There was a pause, and a moment of silence, and then a pale face, surrounded by a cloud of mussed, slightly frizzy blond hair appeared at the door. "I'm sorry," the dwarf said, peering into the room, her voice quiet and small and a bit rough, as though she had not been speaking in a long time, or as though her throat was sore. The latter of which made a great deal of sense, given what she had been through in recent hours. Her eyes were red-ringed and puffy, and she blinked once in the candlelight that was coming from within the library. "Did I disturb you? I didn't mean to, I was just curious who was awake."
Who else was awake, she meant; who else had failed, completely and utterly, to fall asleep. Signy herself had found sleep nearly impossible; she hadn't yet actually fallen deep asleep enough to dream, that night, so she had no idea what waited for her. What new, particular horrors this change had added to her attempts to sleep. Dreams on their own had been bad and strange enough.

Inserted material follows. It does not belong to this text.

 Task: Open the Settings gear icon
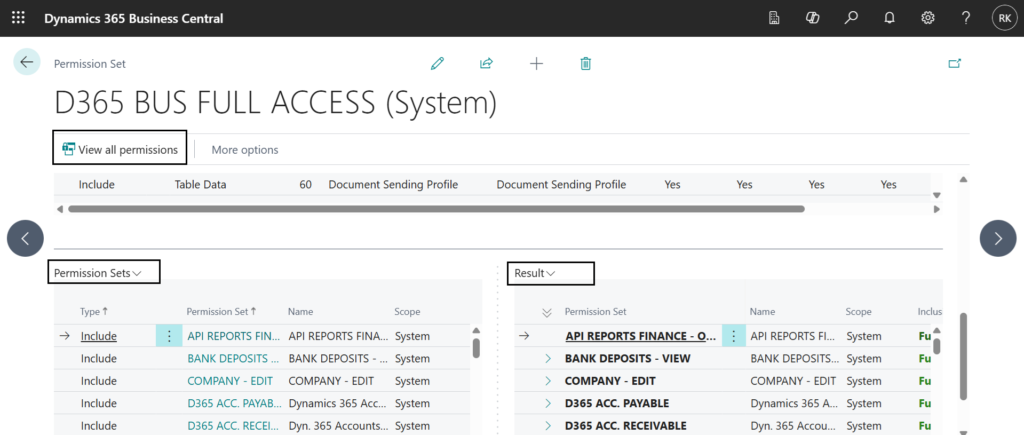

She'd seen the faint light in the hallway, flickering out from the doorway into the library. Signy hadn't spent much time in that room, but she'd figured out where it was. Who would be reading at this time of night? The question had made Signy, even bleary and awful-feeling as she was, hadn't been able to resist the short detour. Now, she saw a face just barely familiar—a human woman, one of the other new Grey Wardens, survivors of the, well, survivors of the Taint. The thought was sickening in and of itself—she had been taught from childhood what happened to dwarves who ate the flesh of darkspawn or tainted creatures, how their flesh was twisted, how they lost their minds in the twisted maze of the Deep Roads. There were epics and songs and tragedies and, Ancestors, even children's songs about eating of the taint and paying for it.
The tune of one of those songs had been stuck in her head all night, on and off, popping up at awful, awful moments. Like this one. The chorus floated through her head again.
Signy took a step outwards from the door frame, peering further into the library, and also revealing more of herself than just her face. She'd changed clothing since the Joining, trying to get away from the awful smell of blood and vomit that seemed to cling to her dress, even once she had gotten back to her room. Her new dress was much the same as the old one, though—one of the ones she'd gotten when it became clear that she really only had the one set of clothing left. She held a metal flagon in one hand—it was full of water, nothing more elaborate.